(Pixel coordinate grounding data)
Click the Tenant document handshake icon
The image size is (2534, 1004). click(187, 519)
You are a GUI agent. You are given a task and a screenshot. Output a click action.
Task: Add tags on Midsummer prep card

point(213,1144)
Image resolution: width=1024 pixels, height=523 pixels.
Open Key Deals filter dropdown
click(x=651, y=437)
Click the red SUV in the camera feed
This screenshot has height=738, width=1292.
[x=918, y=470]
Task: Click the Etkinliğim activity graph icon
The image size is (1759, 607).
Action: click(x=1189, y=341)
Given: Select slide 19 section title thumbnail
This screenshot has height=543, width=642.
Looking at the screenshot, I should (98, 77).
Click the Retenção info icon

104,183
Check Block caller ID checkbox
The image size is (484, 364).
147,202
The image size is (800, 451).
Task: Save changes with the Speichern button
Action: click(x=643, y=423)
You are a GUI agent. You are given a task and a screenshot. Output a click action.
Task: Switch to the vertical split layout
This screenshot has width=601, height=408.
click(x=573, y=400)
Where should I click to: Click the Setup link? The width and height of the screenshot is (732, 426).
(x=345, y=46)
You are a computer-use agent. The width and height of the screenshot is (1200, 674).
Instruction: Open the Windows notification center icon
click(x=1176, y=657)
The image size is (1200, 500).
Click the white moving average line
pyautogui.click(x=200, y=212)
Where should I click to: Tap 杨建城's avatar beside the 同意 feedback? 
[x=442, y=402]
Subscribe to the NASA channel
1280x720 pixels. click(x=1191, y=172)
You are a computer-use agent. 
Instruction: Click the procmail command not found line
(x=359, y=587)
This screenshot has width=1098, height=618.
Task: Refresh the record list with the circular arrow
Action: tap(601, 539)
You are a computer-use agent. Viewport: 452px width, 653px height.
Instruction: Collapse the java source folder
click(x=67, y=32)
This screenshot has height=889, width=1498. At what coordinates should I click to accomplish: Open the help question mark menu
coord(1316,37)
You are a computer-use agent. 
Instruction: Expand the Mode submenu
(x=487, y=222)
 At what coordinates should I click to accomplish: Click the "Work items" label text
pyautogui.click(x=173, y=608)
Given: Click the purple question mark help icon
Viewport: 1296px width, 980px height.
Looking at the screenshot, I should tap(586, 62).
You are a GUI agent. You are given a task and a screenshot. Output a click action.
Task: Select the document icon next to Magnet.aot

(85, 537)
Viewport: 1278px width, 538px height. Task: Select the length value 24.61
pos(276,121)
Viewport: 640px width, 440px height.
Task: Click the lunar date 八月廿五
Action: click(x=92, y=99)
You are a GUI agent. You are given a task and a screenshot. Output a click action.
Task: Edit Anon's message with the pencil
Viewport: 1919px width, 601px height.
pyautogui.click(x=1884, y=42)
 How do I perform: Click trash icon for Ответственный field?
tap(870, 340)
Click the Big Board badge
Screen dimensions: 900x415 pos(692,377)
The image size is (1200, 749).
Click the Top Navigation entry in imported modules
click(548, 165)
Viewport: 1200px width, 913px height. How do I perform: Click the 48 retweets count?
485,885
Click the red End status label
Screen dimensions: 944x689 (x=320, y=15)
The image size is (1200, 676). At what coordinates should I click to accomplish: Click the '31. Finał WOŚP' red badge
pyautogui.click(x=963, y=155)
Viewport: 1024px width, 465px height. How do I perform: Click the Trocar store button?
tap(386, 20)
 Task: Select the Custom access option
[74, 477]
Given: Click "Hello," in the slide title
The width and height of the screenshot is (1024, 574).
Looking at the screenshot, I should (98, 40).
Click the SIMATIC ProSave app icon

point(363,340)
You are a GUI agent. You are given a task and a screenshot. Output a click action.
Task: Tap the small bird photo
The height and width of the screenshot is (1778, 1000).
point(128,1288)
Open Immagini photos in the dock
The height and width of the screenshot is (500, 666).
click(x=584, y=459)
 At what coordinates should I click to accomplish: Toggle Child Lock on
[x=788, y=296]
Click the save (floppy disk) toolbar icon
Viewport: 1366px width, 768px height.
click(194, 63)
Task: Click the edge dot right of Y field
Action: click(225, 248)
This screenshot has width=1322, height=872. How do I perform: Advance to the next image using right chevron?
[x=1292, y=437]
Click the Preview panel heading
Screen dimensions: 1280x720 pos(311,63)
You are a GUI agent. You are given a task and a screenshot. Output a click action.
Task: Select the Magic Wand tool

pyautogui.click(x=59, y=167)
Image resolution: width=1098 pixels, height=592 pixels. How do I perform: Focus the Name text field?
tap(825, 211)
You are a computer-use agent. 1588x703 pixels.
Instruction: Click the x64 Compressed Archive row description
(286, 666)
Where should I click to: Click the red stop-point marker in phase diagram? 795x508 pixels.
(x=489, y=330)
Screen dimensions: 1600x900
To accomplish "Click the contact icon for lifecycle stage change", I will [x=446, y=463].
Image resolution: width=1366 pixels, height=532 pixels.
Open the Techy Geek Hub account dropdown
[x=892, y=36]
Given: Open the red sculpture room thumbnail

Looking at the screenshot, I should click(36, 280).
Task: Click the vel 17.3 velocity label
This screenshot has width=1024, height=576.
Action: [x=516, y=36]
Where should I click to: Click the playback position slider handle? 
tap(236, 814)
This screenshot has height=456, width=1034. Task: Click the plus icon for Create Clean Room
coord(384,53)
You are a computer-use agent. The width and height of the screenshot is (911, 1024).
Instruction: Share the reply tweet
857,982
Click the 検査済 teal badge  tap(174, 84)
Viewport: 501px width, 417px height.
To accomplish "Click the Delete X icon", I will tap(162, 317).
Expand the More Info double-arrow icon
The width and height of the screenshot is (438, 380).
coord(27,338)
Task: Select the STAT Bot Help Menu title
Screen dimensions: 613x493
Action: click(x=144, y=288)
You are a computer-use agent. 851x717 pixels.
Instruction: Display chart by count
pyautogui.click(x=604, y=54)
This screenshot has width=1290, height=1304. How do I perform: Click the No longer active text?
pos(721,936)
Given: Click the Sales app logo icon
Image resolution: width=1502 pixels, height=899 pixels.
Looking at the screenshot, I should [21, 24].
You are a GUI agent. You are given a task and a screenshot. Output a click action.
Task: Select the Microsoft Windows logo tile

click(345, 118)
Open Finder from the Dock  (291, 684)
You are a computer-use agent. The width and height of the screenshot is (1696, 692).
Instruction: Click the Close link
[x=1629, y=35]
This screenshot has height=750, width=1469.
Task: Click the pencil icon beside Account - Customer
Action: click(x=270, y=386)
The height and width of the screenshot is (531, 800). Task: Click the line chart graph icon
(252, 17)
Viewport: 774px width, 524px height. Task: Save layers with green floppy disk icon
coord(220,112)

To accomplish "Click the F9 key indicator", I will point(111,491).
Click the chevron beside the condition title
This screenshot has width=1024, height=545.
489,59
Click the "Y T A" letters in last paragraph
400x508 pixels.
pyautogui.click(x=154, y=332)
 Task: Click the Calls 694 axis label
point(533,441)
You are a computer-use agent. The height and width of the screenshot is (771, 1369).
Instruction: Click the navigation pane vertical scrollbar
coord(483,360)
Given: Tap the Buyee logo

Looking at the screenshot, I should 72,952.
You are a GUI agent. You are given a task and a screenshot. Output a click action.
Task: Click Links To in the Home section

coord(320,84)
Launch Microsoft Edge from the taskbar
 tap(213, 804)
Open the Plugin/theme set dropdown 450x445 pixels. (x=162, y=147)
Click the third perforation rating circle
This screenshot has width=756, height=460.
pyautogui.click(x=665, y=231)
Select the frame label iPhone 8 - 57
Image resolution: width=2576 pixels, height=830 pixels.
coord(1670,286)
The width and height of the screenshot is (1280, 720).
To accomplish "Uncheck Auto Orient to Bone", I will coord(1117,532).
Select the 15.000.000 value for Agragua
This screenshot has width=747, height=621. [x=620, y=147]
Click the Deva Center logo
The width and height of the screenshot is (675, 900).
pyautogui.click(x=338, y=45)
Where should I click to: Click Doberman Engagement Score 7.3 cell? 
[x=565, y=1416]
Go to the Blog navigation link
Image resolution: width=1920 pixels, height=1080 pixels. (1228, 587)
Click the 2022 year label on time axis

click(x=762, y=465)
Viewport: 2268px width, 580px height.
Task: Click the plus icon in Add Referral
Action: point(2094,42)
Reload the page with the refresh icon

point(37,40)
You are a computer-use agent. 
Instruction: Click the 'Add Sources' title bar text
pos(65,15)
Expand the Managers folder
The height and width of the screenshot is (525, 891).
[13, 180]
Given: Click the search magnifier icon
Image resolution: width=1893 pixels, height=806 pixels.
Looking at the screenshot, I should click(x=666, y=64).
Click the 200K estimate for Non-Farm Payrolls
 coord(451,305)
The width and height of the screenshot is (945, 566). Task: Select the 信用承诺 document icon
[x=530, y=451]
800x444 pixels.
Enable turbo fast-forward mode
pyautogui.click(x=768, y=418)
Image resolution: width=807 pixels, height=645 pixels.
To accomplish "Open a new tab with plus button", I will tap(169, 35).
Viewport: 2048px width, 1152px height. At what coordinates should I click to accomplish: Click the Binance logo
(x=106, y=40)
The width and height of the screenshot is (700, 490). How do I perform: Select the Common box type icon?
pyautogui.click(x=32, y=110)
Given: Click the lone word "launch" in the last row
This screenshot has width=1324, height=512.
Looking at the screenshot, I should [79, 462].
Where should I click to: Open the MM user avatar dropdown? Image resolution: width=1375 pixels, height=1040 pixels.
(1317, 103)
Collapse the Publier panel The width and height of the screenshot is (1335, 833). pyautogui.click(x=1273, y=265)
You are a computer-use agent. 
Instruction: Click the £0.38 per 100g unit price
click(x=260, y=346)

## About this task:
Give back the records above exactly, limited to the lines between the one holding "Check Block caller ID checkbox" and the one holding "is (1200, 674).", inclusive.

## Written response:
Check Block caller ID checkbox
The image size is (484, 364).
147,202
The image size is (800, 451).
Task: Save changes with the Speichern button
Action: click(x=643, y=423)
You are a GUI agent. You are given a task and a screenshot. Output a click action.
Task: Switch to the vertical split layout
This screenshot has width=601, height=408.
click(x=573, y=400)
Where should I click to: Click the Setup link? The width and height of the screenshot is (732, 426).
(x=345, y=46)
You are a computer-use agent. The width and height of the screenshot is (1200, 674).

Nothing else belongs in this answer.